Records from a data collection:
_ _ _ _ _ _ _

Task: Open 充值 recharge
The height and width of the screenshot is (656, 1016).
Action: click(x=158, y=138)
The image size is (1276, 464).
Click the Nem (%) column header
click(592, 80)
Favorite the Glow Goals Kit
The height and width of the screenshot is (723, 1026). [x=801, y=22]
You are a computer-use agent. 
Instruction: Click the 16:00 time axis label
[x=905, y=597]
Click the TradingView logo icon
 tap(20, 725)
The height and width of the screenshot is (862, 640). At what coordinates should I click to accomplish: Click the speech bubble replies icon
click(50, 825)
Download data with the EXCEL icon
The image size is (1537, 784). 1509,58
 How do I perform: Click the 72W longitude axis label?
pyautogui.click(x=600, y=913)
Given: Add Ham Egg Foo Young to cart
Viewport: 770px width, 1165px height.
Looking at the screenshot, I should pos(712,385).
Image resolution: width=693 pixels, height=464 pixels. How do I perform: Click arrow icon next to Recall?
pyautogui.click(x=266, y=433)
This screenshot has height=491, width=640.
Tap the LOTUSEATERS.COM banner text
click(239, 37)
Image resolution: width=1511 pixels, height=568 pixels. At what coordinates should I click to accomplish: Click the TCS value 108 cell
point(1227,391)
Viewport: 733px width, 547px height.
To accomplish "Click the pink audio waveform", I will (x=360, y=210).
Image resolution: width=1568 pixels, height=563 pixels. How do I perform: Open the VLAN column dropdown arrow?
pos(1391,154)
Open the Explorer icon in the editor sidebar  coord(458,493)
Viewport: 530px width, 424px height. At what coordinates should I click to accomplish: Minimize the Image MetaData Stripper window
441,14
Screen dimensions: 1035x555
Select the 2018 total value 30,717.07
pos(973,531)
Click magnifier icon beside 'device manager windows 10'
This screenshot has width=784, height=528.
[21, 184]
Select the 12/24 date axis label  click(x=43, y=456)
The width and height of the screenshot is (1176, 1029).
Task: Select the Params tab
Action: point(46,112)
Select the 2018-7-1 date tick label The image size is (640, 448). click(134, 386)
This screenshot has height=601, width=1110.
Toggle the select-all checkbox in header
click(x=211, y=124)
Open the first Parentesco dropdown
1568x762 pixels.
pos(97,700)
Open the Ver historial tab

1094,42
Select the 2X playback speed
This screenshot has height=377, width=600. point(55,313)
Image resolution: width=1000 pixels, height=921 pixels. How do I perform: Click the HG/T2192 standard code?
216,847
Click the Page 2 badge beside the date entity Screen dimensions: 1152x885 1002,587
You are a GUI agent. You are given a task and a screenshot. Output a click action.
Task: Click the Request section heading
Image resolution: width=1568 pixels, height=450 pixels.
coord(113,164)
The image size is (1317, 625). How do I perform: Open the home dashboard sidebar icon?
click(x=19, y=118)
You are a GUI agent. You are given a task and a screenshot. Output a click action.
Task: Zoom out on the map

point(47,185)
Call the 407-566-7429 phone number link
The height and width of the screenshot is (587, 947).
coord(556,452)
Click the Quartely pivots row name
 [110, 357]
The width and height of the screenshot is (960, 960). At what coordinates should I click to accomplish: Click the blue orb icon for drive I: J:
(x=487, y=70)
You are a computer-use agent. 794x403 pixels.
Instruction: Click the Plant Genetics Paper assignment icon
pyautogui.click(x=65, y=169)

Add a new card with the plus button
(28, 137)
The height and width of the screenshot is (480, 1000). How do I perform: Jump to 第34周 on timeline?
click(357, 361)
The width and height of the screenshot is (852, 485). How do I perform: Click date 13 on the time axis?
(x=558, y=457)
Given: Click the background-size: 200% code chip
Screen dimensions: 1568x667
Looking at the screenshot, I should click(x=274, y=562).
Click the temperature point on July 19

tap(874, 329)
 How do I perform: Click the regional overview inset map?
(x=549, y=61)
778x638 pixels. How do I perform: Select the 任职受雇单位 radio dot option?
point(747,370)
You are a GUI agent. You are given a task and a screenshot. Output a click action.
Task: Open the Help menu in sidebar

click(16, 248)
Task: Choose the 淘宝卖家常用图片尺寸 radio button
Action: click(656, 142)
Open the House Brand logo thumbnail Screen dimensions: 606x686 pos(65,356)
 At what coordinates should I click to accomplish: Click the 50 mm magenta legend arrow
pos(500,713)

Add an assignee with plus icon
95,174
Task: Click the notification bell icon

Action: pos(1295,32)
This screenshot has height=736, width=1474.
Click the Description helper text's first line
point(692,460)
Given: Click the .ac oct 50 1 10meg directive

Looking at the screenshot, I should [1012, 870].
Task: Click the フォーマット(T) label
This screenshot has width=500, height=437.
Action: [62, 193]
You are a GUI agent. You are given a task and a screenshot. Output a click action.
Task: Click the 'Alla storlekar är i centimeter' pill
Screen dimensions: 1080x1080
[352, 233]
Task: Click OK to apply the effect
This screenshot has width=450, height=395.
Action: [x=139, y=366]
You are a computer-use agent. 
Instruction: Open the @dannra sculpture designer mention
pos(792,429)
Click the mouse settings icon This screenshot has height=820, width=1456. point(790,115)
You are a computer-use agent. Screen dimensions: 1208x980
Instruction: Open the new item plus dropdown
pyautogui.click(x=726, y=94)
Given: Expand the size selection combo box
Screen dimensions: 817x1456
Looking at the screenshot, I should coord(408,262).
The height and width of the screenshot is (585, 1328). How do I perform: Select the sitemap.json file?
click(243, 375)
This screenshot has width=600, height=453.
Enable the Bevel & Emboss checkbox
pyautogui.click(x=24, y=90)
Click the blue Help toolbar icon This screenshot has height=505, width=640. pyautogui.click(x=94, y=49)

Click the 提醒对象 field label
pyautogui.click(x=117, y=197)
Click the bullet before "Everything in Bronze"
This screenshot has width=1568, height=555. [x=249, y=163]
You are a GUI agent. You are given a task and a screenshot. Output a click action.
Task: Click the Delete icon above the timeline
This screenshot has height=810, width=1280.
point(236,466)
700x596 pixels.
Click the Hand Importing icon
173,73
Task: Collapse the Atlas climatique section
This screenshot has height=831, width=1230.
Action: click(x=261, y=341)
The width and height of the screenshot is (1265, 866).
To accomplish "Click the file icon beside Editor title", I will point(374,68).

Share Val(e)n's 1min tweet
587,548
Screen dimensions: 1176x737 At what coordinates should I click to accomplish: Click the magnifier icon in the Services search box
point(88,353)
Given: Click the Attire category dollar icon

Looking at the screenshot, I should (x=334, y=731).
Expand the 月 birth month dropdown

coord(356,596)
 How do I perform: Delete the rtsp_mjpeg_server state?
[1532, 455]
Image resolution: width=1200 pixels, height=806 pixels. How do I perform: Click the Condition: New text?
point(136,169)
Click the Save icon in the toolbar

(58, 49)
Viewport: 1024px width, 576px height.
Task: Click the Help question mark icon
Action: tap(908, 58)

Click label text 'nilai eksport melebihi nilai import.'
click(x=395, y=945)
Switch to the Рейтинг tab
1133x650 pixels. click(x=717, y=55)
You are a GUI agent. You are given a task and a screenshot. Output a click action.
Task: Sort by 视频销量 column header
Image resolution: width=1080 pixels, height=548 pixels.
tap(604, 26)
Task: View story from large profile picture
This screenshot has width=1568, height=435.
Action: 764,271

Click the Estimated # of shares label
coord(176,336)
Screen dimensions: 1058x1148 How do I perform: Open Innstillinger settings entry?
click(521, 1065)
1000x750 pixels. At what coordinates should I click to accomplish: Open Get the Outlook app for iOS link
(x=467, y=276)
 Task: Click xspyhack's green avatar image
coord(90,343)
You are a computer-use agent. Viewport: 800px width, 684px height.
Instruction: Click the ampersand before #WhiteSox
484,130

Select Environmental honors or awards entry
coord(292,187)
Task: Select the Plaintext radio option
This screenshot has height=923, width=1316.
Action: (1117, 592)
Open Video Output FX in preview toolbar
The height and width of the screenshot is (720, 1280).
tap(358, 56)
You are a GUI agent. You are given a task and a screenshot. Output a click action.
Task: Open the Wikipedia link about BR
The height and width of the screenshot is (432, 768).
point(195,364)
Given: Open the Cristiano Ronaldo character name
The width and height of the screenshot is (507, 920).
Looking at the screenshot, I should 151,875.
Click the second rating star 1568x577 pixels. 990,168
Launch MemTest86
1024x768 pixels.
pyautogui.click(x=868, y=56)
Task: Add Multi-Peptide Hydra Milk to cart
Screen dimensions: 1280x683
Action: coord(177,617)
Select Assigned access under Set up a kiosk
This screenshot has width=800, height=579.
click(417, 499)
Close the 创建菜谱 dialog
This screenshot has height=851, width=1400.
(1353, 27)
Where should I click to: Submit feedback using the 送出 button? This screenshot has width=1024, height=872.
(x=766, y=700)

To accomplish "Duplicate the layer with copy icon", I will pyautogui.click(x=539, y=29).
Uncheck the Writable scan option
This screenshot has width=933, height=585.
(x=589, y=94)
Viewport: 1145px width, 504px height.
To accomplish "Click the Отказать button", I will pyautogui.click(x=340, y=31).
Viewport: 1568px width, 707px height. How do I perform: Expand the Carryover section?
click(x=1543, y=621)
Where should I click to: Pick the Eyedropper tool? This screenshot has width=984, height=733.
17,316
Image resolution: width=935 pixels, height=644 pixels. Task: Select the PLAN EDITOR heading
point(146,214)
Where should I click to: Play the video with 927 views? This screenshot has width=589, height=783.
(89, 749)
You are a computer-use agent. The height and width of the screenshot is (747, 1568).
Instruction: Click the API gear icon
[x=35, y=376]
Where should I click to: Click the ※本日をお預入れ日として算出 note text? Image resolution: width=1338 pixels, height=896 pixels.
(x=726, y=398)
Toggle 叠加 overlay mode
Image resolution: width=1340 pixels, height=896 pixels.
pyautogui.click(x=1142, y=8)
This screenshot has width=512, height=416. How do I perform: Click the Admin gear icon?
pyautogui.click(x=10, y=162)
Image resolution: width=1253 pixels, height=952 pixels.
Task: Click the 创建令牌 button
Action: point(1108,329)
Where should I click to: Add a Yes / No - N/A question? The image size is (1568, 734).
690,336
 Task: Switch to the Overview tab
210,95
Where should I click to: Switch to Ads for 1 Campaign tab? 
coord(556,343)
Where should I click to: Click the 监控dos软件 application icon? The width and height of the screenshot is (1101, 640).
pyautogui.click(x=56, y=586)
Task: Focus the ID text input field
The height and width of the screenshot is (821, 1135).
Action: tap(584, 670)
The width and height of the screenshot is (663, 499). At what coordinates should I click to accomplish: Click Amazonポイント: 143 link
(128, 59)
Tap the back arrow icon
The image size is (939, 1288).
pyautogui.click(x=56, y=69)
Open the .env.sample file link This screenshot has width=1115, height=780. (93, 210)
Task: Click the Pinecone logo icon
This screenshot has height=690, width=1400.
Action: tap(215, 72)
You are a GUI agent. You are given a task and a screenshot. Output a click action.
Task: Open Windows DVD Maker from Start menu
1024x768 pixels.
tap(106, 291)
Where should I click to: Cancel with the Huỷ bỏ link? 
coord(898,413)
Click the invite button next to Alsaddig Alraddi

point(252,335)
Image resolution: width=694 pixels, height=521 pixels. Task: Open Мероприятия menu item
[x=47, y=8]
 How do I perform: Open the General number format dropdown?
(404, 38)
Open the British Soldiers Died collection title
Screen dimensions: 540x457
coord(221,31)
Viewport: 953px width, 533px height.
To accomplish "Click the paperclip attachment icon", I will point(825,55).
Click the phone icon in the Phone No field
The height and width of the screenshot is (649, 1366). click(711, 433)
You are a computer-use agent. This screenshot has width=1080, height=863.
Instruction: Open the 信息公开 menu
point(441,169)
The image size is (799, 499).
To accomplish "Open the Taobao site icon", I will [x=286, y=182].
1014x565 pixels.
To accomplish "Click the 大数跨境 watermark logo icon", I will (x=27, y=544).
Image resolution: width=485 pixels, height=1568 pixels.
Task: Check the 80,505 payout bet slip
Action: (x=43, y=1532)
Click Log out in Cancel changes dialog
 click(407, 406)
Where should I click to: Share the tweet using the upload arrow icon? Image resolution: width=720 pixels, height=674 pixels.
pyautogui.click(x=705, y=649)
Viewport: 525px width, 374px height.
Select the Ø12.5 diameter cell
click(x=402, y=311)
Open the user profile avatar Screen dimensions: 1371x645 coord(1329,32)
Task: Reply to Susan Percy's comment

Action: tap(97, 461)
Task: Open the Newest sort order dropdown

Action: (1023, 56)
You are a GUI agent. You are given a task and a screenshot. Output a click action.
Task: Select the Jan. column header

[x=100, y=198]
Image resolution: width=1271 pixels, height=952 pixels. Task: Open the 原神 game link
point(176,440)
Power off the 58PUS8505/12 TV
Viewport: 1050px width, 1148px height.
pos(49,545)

_ _ _ _ _ _ _

> **Your goal**
List each line of the records that holds the string "title".

> **Solution to the exercise**
To accomplish "Click the file icon beside Editor title", I will point(374,68).
Open the British Soldiers Died collection title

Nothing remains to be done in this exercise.